Too much of the home-loan market is not covered by CRA.

Amid the large volume of comments on the proposed revision of the Community Reinvestment Act regulations, we may be losing sight of the fact that CRA is serving its original purpose less and less effectively as time goes on. Nothing in the proposed regulations will reverse that trend.

This is not to deny that the proposed changes are important and will affect the way banks and thrifts do business, or that bankers have expressed very legitimate concerns with the regulations. The fact is simply that a steadily larger share of home mortgages is completely outside the boundaries of CRA.

It's worth remembering that the original purpose of CRA was to help people in lower-income communities gain access to the mortgage market by making sure that banks and thrift institutions served the communities where they were located.

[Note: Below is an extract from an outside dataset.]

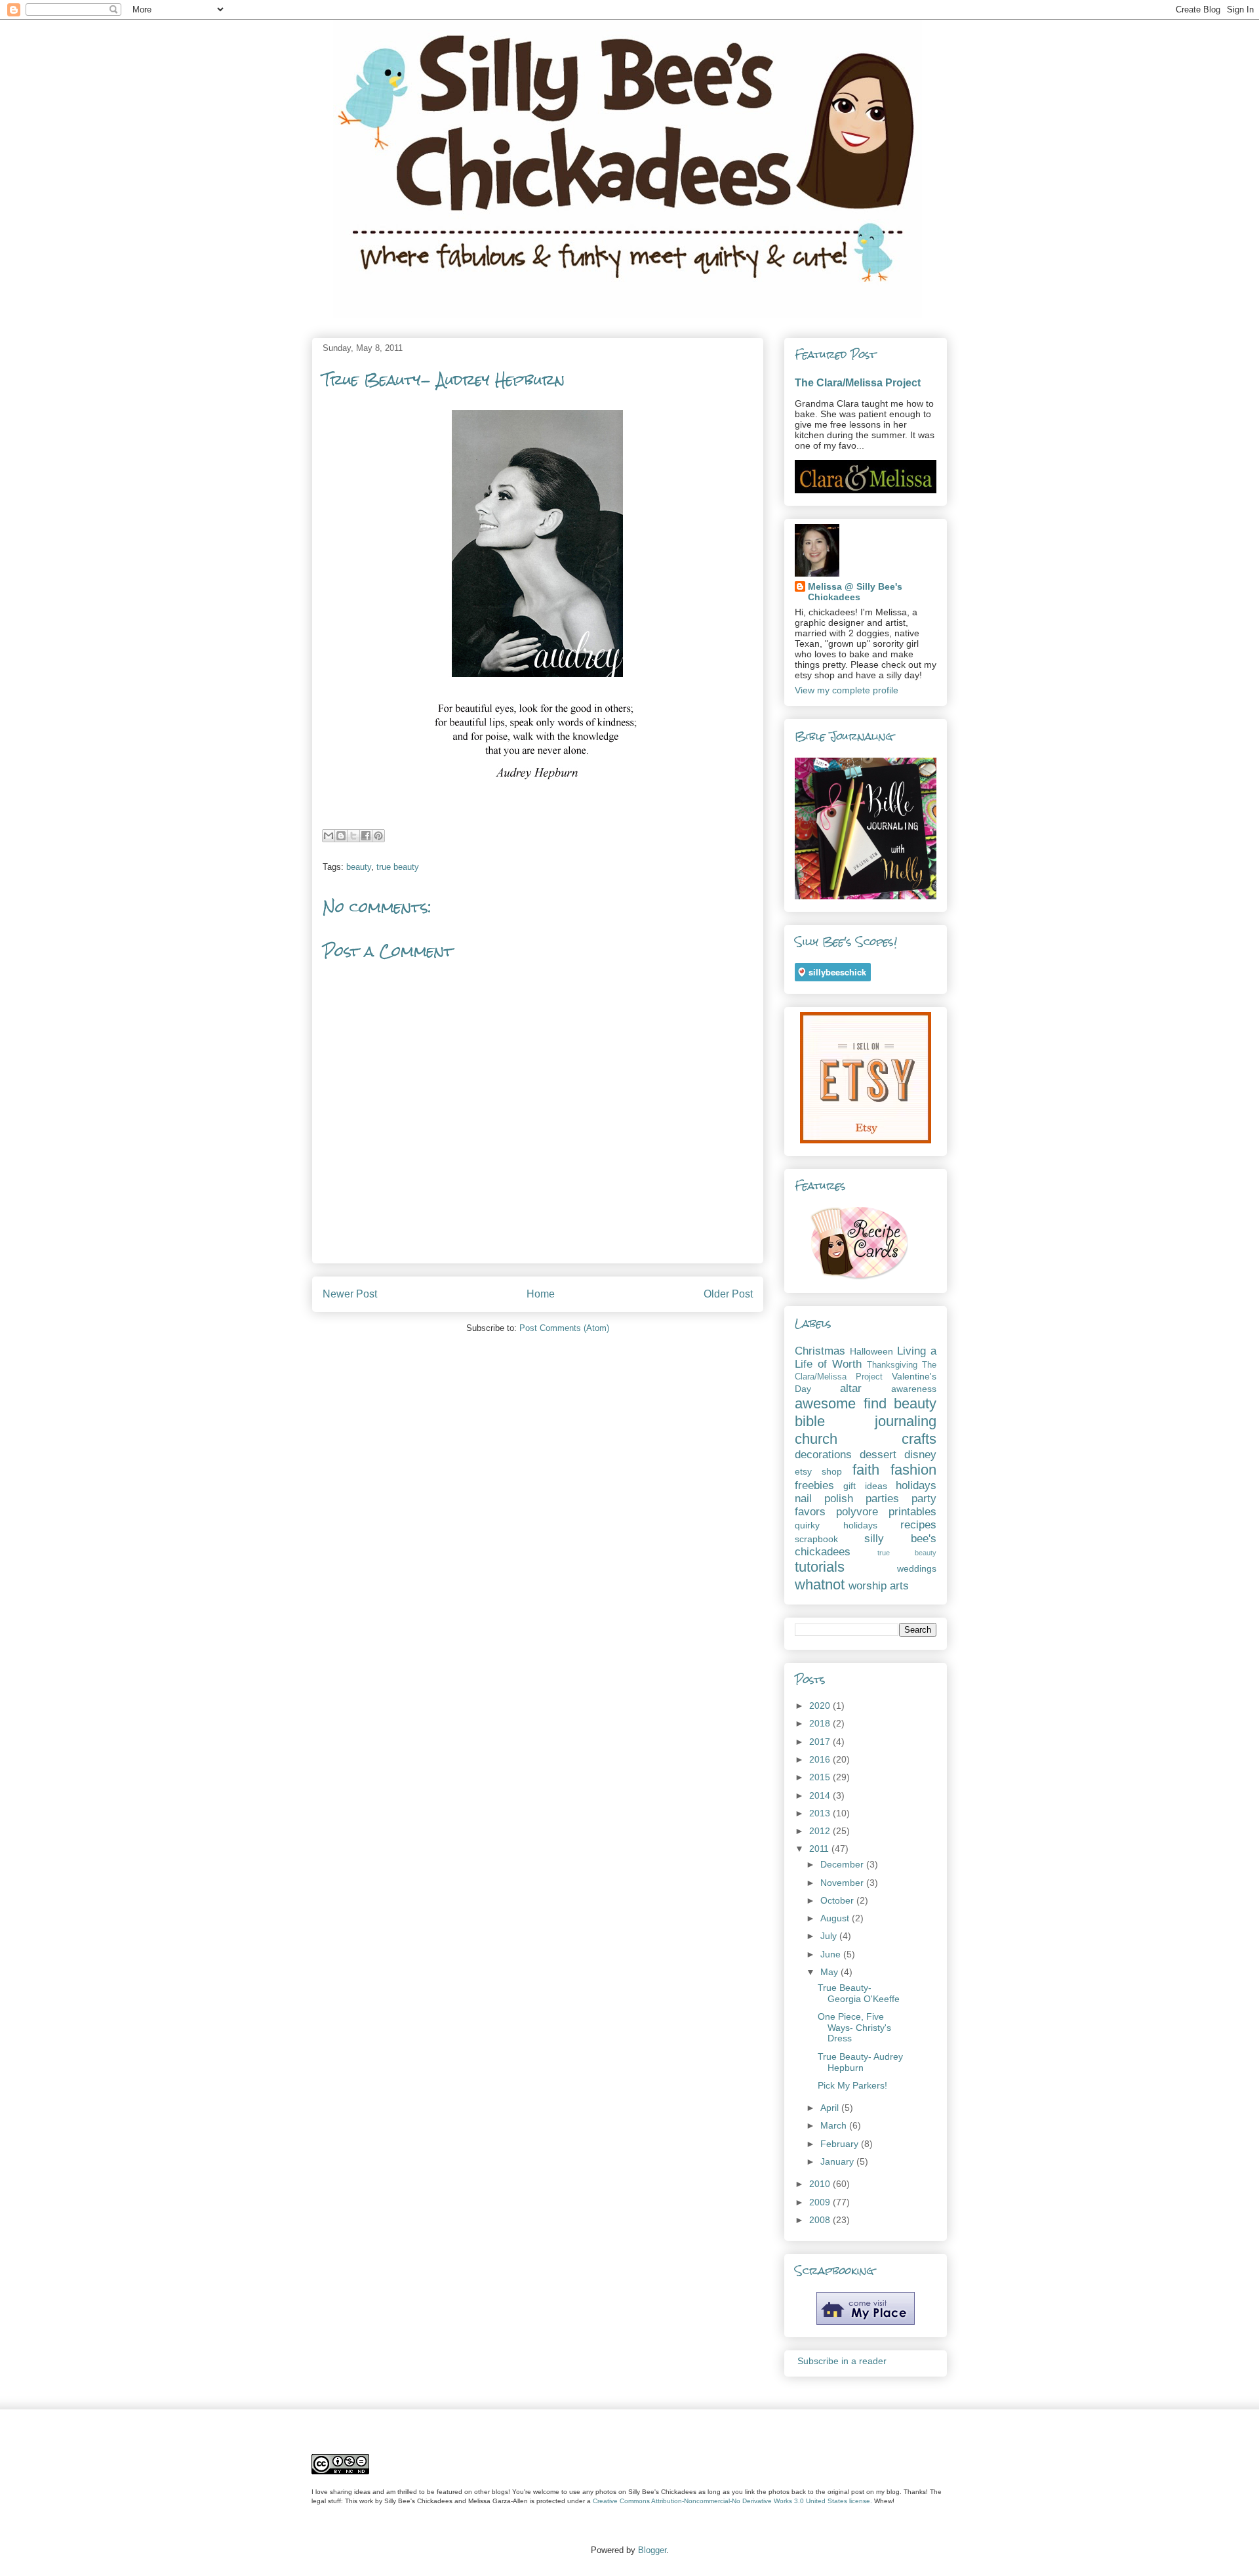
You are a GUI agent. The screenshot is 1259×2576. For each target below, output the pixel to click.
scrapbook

CRA was concerned with residential communities, where the economic and social base was the family living there. The most important economic activity in these residential neighborhoods is buying and selling homes. If mortgages aren't available, the community cannot prosper.

Changes Since 1977

The home mortgage market has changed since CRA was enacted in 1977. Commercial banks and thrifts then provided the funds for three-quarters of U.S. mortgages originated. Today, over half of mortgages are originated by mortgage bankers, who aren't covered by CRA because they don't take deposits. They sell most of their loans to the secondary market agencies, also not covered by the law.

The result can be seen in the Home Mortgage Disclosure Act data released and analyzed recently by the Federal Reserve Board. In the February 1994 Federal Reserve Bulletin, the Fed reported that independent mortgage companies make a smaller share of loans to low-income home buyers than do depository institutions and their affiliated mortgage companies. That applies to both FHA/VA and conventional mortgages.

The Fed also found that the secondary-market agencies purchase less than a proportionate share of the conventional loans made in low-income and moderate-income neighborhoods. Given the conforming loan limit, that's surprising. (The Fed doesn't report information on neighborhoods for mortgage companies and depository institutions, but low-income home-buyers are certainly likely to lie in low-income neighborhoods).

A Better Explanation

The Bulletin article attributed the difference to the underwriting standards of the secondary market agencies. A better explanation is that CRA applies to commercial and savings bankers but not to mortgage bankers. In my experience, banks and thrifts take their CRA responsibilities seriously even as they wrestle with its regulatory complications. Mortgage bankers and secondary market agencies don't have to keep CRA in mind on a daily basis.

So CRA's coverage is increasingly too narrow. In fact, it may be covering the wrong part of the mortgage market. Since mortgage bankers now originate most fixed-rate loans and thrift institutions specialized in adjustables, we now have a situation where CRA applies most often to loans that carry the risk of a payment shock.

This is likely to be particularly serious for low-income and moderate-income home buyers. But CRA applies less often to the level-payment type of mortgage that is likely to be least risky for the people it is intended to help.

An added irony is that fixed-rate mortgages were almost the only mortgages offered when CRA was enacted; Congress can hardly have expected that eventually such loans would be excluded from CRA.

It is not sensible to apply CRA to the secondary-market agencies. They are national organizations. They raise their money in the national capital markets and have no community presence.

It does make sense to apply CRA to mortgage bankers. The structure of the mortgage industry is very much like that of the commercial banks and thrift institutions. It should not be hard to define a service area for a mortgage banker on the same basis as for a commercial bank or thrift. The standards proposed by the administration are one way it could be done, and there are probably several others.

The important point is that tighter regulations on banks and thrifts are not going to help lower-income neighborhoods much if CRA continues to exclude more than half of the mortgage market.